Лев Аннинский - Красный век. Эпоха и ее поэты. В 2 книгах
«Когда отцы, достав кисеты, ещё от боя горячи, среди картин, зеркал, паркета уже подумали в ночи, какую жизнь на белом свете они построят навсегда, и позавидовали детям, взглянув в грядущие года…»
А дети?
Хорошо, если будущее предстаёт в космически-планетарных масштабах, — тогда можно сказать: «не знаю!» У Орлова особое пристрастие к таким тысячелетним прогнозам. «Что в мире через тыщу лет изменится, вы мне скажите?» Не скажут. Впрочем, можно сказать так: «Через тысячу лет отыщут наши старые корабли, как челны, на которых вышли мы с Земли за предел Земли», — такое вполне можно предсказать в разгар Космической Программы. Но на вопрос: «что там будет с тобой» — нет ответа. А вопрос, между тем, неотступен…
Потому что вопрос по существу не о тысячелетии — вопрос о судьбе тех, кто вот недавно, на памяти живущих, получил в наследство мечту о счастливом будущем, и оно было так близко.

ПРЕДОСТАВЛЕННЫЕ ДАННЫЕ:
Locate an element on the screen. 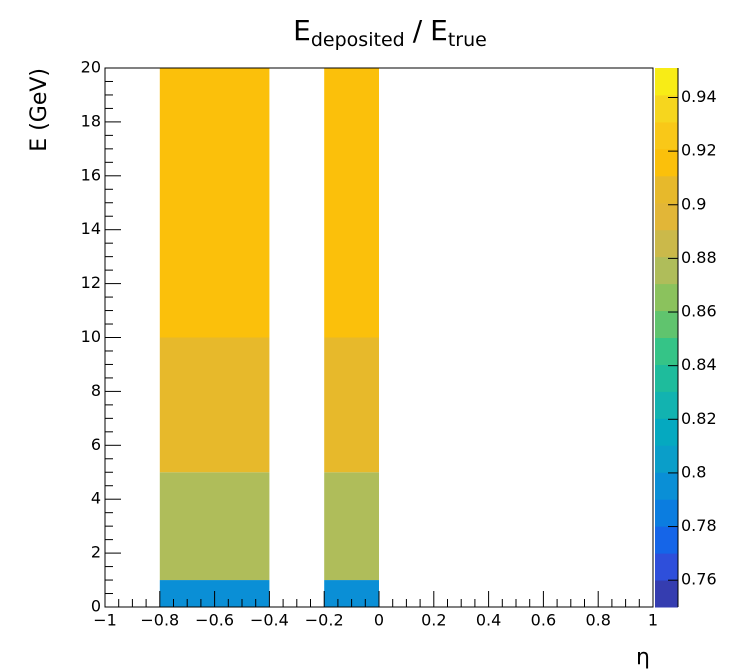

ФОРМУЛИРОВКА ЗАДАНИЯ: Определите, соответствуют ли исходному тексту следующие утверждения: 1. У Орлова особое пристрастие к тысячелетним прогнозам. 2. На вопрос «что там будет с тобой» дается определенный ответ. 3. Вопрос по существу касается тысячелетия. Для каждого утверждения ответьте «да» или «нет» и приведите точную цитату из текста, на которой основан ответ.

ПИСЬМЕННОЕ РЕШЕНИЕ:
1. Да: «У Орлова особое пристрастие к таким тысячелетним прогнозам».
2. Нет: «Но на вопрос: «что там будет с тобой» — нет ответа».
3. Нет: «вопрос по существу не о тысячелетии».